■ **WHAT YOU ARE ASKED TO DO**: Find every line below that contains the string "icon", treating uppercase and lowercase as distinct, and copy each of those lines in full.

■ **INFORMATION PROVIDED**:
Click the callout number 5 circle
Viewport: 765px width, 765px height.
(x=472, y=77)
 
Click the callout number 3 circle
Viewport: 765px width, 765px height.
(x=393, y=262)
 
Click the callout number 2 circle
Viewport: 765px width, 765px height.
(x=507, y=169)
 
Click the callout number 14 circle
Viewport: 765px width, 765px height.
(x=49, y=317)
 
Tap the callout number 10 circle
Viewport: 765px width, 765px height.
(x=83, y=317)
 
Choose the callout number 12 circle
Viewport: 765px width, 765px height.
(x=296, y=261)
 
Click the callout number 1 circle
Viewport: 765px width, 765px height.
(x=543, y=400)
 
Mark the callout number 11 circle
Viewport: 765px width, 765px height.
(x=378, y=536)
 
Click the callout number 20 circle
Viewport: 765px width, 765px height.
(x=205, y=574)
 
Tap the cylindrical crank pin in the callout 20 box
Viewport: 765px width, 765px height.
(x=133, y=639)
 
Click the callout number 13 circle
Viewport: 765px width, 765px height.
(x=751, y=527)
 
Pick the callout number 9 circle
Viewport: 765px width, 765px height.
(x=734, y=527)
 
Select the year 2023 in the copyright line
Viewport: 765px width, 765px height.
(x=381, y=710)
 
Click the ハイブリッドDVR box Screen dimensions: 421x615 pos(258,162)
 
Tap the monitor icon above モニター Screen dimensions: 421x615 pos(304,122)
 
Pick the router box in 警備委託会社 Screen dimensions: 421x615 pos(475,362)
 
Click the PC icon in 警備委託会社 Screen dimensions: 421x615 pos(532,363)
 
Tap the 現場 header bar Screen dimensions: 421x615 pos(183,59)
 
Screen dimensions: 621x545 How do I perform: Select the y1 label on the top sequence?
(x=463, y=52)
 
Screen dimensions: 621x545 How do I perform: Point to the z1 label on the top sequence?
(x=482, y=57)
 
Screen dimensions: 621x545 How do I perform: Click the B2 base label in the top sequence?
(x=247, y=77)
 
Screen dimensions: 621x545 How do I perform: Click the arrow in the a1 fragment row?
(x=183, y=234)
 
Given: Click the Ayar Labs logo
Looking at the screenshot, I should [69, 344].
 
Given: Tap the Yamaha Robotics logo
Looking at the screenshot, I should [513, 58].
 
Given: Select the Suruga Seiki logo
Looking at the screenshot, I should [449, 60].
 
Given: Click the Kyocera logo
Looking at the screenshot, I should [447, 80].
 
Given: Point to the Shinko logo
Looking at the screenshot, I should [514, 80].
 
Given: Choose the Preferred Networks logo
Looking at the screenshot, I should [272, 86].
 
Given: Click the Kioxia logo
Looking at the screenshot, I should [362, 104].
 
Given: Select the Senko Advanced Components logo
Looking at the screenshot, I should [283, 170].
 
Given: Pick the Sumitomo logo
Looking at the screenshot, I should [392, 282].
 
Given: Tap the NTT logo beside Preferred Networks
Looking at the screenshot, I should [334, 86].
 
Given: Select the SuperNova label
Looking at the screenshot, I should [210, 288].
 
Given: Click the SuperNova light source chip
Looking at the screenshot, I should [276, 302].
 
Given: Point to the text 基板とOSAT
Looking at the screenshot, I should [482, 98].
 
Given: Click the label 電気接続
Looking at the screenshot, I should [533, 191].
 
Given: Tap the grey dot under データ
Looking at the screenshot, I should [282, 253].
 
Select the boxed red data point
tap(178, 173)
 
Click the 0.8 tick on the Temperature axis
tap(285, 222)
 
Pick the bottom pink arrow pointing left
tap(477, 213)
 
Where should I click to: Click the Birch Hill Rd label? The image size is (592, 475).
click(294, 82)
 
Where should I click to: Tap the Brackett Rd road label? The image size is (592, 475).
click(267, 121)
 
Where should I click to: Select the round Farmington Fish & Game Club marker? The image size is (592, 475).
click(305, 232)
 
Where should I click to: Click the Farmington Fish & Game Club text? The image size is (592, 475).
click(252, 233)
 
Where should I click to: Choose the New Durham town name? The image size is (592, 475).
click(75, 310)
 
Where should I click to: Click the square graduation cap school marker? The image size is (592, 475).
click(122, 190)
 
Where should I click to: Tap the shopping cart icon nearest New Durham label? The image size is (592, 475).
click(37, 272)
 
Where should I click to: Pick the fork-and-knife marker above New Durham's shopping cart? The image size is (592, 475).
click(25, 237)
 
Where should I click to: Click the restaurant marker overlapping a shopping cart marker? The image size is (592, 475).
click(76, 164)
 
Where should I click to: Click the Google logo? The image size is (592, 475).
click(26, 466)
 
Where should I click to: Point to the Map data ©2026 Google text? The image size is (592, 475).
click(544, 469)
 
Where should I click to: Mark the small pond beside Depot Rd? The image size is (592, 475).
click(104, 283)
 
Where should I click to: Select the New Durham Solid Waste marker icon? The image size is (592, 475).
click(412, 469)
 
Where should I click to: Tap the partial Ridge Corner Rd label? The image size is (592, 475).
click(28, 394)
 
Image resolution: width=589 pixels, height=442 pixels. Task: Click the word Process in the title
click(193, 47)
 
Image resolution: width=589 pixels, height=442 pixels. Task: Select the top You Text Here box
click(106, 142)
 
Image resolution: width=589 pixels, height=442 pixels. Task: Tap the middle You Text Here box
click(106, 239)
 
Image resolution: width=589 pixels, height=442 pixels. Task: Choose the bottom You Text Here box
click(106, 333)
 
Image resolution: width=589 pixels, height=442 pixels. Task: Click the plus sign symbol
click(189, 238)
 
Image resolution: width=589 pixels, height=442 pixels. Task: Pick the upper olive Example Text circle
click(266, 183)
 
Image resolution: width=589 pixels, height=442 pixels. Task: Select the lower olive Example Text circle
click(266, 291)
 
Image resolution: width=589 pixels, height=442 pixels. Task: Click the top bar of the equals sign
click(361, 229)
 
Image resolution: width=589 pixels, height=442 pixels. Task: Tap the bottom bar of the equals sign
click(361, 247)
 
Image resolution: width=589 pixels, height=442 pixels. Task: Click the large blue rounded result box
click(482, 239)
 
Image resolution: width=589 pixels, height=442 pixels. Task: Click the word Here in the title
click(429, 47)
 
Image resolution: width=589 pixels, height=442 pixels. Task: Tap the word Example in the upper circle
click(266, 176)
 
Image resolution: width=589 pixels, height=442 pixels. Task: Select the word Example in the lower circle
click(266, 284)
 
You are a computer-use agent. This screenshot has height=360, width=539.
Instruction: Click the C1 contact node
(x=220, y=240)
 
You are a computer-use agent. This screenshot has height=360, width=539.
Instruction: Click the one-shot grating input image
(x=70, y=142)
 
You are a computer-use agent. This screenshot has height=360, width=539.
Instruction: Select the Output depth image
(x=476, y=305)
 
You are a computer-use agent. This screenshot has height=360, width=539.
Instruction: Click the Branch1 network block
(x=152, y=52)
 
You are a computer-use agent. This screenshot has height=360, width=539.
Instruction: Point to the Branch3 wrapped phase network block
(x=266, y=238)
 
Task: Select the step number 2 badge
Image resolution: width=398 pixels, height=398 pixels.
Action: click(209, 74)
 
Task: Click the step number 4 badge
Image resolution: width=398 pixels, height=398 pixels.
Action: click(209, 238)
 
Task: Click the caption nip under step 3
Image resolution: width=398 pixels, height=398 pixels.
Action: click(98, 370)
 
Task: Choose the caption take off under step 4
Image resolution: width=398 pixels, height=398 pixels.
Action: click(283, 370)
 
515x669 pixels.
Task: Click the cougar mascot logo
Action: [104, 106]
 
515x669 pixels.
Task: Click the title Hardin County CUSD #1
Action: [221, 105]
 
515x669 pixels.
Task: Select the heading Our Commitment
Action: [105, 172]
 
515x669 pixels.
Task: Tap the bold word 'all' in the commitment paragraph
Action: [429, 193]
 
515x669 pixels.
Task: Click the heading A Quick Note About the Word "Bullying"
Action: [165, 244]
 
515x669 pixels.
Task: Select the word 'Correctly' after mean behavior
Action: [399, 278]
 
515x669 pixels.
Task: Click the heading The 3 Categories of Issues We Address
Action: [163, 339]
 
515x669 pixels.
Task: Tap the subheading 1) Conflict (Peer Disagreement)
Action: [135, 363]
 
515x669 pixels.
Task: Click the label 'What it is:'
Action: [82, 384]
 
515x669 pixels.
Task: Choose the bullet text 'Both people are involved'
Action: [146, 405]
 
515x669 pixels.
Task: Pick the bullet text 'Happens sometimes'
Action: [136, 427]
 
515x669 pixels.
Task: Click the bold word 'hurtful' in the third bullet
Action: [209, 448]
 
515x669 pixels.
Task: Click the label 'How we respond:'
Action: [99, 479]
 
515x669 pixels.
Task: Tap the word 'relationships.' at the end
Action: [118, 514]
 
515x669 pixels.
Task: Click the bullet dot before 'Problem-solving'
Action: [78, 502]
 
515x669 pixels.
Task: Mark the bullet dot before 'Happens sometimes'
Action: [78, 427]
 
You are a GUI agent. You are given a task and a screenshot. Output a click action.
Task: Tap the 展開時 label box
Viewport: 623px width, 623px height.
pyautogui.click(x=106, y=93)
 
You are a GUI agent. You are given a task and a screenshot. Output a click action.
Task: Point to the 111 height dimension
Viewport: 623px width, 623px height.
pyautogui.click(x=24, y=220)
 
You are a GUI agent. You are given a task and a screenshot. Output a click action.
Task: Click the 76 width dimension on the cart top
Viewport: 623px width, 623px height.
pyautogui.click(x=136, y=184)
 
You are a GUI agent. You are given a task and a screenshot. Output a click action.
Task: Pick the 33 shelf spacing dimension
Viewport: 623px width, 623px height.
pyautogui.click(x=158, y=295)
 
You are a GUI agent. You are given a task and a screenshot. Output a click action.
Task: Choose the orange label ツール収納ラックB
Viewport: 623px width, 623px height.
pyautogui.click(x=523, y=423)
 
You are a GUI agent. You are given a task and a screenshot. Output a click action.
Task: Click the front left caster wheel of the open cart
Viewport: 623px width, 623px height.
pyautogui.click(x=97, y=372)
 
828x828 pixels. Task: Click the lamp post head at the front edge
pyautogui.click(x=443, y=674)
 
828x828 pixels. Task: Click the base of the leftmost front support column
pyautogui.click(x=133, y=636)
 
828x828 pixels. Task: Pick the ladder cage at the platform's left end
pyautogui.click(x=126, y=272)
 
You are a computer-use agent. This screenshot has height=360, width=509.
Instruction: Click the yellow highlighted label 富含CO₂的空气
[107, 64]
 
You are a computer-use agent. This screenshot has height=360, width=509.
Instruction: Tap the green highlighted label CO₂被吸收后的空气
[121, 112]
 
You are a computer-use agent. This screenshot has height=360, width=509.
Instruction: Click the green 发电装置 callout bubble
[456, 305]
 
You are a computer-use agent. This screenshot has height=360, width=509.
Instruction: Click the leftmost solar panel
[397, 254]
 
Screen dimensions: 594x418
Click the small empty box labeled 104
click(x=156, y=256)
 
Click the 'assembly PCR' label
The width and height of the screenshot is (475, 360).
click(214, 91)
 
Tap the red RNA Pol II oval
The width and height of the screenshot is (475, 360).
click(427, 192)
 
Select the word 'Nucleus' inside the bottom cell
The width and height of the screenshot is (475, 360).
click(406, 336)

■ **EXPECTED ANSWER**:
Tap the monitor icon above モニター Screen dimensions: 421x615 pos(304,122)
Click the PC icon in 警備委託会社 Screen dimensions: 421x615 pos(532,363)
Where should I click to: Tap the shopping cart icon nearest New Durham label? The image size is (592, 475).
Where should I click to: Select the New Durham Solid Waste marker icon? The image size is (592, 475).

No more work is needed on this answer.